Begin PAGE EXCERPT
The study laid the groundwork for Mary Ainsworth's attachment theory, showing how the infants used their cloth "mothers" as a secure base from which to explore. In a series of studies using the strange situation, a scenario in which an infant is separated from then reunited with the parent, Ainsworth defined three styles of parent-child relationship.
- Securely attached infants miss the parent, greet them happily upon return, and show normal exploration and lack of fear when the parent is present.
- Insecure avoidant infants show little distress upon separation and ignore the caregiver when they return. They explore little when the parent is present. Infants also tend to be emotionally unavailable.
- Insecure ambivalent infants are highly distressed by separation, but continue to be distressed upon the parent's return; these infants also explore little and display fear even when the parent is present.
- Some psychologists have suggested a fourth attachment style, disorganized, so called because the infants' behavior appeared disorganized or disoriented.

Secure attachments are linked to better social and academic outcomes and greater moral internalization as research proposes the idea that parent-child relationships play a key role in the developing morality of young children. Secure attachments are also linked to less delinquency for children, and have been found to predict later relationship success.
End PAGE EXCERPT
Begin RECORDED INFORMATION
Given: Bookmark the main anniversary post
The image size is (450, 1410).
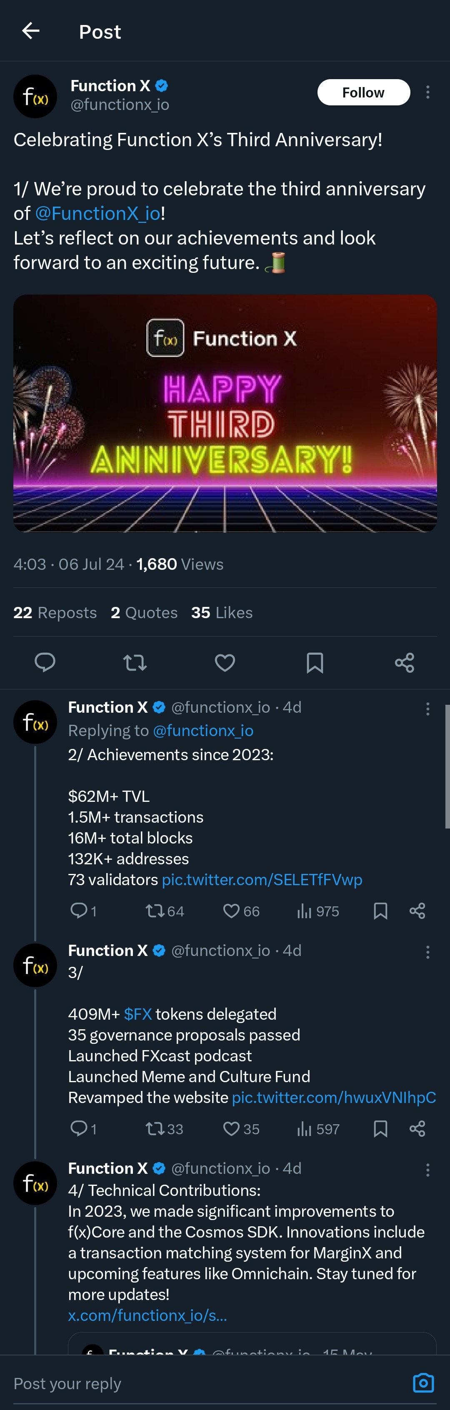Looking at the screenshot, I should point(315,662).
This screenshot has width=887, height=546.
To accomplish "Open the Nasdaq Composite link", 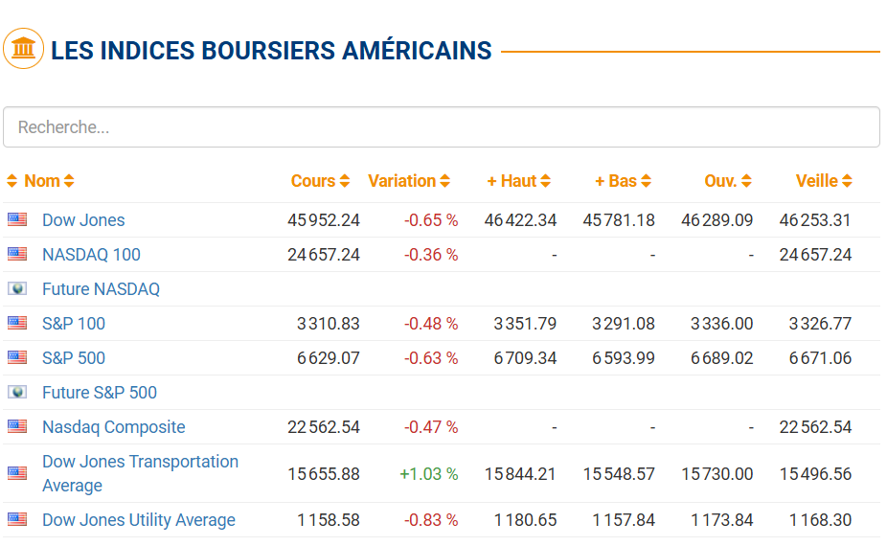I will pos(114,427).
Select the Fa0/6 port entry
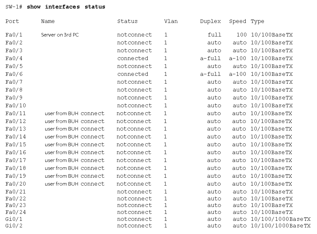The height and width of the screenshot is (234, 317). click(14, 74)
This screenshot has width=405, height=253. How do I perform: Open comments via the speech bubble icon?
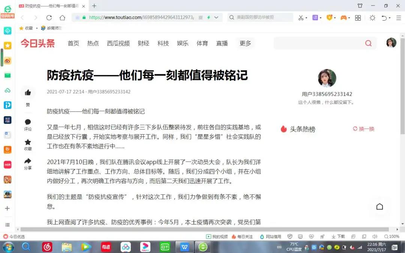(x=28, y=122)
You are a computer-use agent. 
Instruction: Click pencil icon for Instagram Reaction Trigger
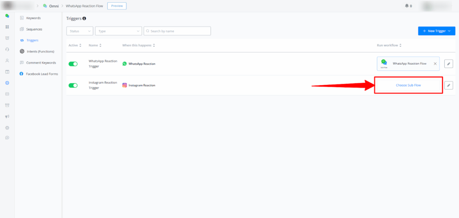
End RECORDED INFORMATION
**DIRECTIONS FOR THIS TASK**
List every attachment style the passage on attachment theory names, including the one only suggested by some psychologists.

**SOLVED EXERCISE**
- Securely attached
- Insecure avoidant
- Insecure ambivalent
- Disorganized